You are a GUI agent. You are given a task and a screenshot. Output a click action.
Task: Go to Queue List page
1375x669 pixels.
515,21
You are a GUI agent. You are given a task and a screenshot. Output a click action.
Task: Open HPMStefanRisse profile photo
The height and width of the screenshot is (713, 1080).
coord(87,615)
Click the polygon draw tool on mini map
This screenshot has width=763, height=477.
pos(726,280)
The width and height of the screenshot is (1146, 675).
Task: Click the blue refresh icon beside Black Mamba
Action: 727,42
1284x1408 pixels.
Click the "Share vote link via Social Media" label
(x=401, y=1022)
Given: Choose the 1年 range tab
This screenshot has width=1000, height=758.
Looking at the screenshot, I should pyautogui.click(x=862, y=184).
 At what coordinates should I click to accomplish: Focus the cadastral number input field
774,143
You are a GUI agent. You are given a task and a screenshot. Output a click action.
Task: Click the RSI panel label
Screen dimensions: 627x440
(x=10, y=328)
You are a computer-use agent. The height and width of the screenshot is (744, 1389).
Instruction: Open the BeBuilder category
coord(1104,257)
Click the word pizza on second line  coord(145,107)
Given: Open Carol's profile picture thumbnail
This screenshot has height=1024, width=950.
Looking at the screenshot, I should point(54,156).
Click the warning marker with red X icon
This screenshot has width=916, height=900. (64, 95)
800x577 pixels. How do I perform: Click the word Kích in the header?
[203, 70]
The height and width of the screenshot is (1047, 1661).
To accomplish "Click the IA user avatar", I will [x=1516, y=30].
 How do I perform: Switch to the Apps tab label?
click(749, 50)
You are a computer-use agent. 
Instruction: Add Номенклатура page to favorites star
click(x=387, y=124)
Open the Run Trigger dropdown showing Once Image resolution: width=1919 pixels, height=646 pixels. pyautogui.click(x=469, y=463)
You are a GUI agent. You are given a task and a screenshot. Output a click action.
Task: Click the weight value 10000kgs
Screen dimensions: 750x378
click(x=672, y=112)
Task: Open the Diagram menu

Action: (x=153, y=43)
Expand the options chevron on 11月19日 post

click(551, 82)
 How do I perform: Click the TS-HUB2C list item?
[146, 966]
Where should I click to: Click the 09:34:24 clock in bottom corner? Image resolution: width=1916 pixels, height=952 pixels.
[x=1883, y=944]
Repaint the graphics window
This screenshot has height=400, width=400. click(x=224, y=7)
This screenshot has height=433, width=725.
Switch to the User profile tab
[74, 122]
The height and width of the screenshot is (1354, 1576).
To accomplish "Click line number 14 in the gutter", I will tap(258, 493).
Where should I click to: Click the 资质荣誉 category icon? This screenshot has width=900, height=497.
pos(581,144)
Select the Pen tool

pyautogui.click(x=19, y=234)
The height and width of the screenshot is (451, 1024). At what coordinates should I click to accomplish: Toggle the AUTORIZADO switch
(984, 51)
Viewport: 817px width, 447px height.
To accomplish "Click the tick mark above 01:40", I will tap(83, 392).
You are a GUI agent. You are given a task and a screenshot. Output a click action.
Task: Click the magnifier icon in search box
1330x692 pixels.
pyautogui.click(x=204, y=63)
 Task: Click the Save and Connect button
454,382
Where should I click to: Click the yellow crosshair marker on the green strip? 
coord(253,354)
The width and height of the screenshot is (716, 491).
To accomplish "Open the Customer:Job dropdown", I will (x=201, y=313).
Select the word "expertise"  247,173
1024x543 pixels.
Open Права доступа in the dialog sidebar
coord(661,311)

********

● Work instructions: Repeat the data precisely, reproducing every entry.

● Problem solution:
You are a GUI agent. You are given a task and a screenshot. Output a click action.
Task: Go to Queue List page
1375x669 pixels.
515,21
You are a GUI agent. You are given a task and a screenshot. Output a click action.
Task: Open HPMStefanRisse profile photo
The height and width of the screenshot is (713, 1080).
coord(87,615)
Click the polygon draw tool on mini map
This screenshot has width=763, height=477.
pos(726,280)
The width and height of the screenshot is (1146, 675).
Task: Click the blue refresh icon beside Black Mamba
Action: 727,42
1284x1408 pixels.
Click the "Share vote link via Social Media" label
(x=401, y=1022)
Given: Choose the 1年 range tab
This screenshot has width=1000, height=758.
Looking at the screenshot, I should pyautogui.click(x=862, y=184).
 At what coordinates should I click to accomplish: Focus the cadastral number input field
774,143
You are a GUI agent. You are given a task and a screenshot. Output a click action.
Task: Click the RSI panel label
Screen dimensions: 627x440
(x=10, y=328)
You are a computer-use agent. The height and width of the screenshot is (744, 1389).
Instruction: Open the BeBuilder category
coord(1104,257)
Click the word pizza on second line  coord(145,107)
Given: Open Carol's profile picture thumbnail
This screenshot has height=1024, width=950.
Looking at the screenshot, I should point(54,156).
Click the warning marker with red X icon
This screenshot has width=916, height=900. (64, 95)
800x577 pixels. How do I perform: Click the word Kích in the header?
[203, 70]
The height and width of the screenshot is (1047, 1661).
To accomplish "Click the IA user avatar", I will [x=1516, y=30].
 How do I perform: Switch to the Apps tab label?
click(749, 50)
You are a computer-use agent. 
Instruction: Add Номенклатура page to favorites star
click(x=387, y=124)
Open the Run Trigger dropdown showing Once Image resolution: width=1919 pixels, height=646 pixels. pyautogui.click(x=469, y=463)
You are a GUI agent. You are given a task and a screenshot. Output a click action.
Task: Click the weight value 10000kgs
Screen dimensions: 750x378
click(x=672, y=112)
Task: Open the Diagram menu

Action: (x=153, y=43)
Expand the options chevron on 11月19日 post

click(551, 82)
 How do I perform: Click the TS-HUB2C list item?
[146, 966]
Where should I click to: Click the 09:34:24 clock in bottom corner? Image resolution: width=1916 pixels, height=952 pixels.
[x=1883, y=944]
Repaint the graphics window
This screenshot has height=400, width=400. click(x=224, y=7)
This screenshot has height=433, width=725.
Switch to the User profile tab
[74, 122]
The height and width of the screenshot is (1354, 1576).
To accomplish "Click line number 14 in the gutter", I will tap(258, 493).
Where should I click to: Click the 资质荣誉 category icon? This screenshot has width=900, height=497.
pos(581,144)
Select the Pen tool

pyautogui.click(x=19, y=234)
The height and width of the screenshot is (451, 1024). At what coordinates should I click to accomplish: Toggle the AUTORIZADO switch
(984, 51)
Viewport: 817px width, 447px height.
To accomplish "Click the tick mark above 01:40", I will tap(83, 392).
You are a GUI agent. You are given a task and a screenshot. Output a click action.
Task: Click the magnifier icon in search box
1330x692 pixels.
pyautogui.click(x=204, y=63)
 Task: Click the Save and Connect button
454,382
Where should I click to: Click the yellow crosshair marker on the green strip? 
coord(253,354)
The width and height of the screenshot is (716, 491).
To accomplish "Open the Customer:Job dropdown", I will (x=201, y=313).
Select the word "expertise"  247,173
1024x543 pixels.
Open Права доступа in the dialog sidebar
coord(661,311)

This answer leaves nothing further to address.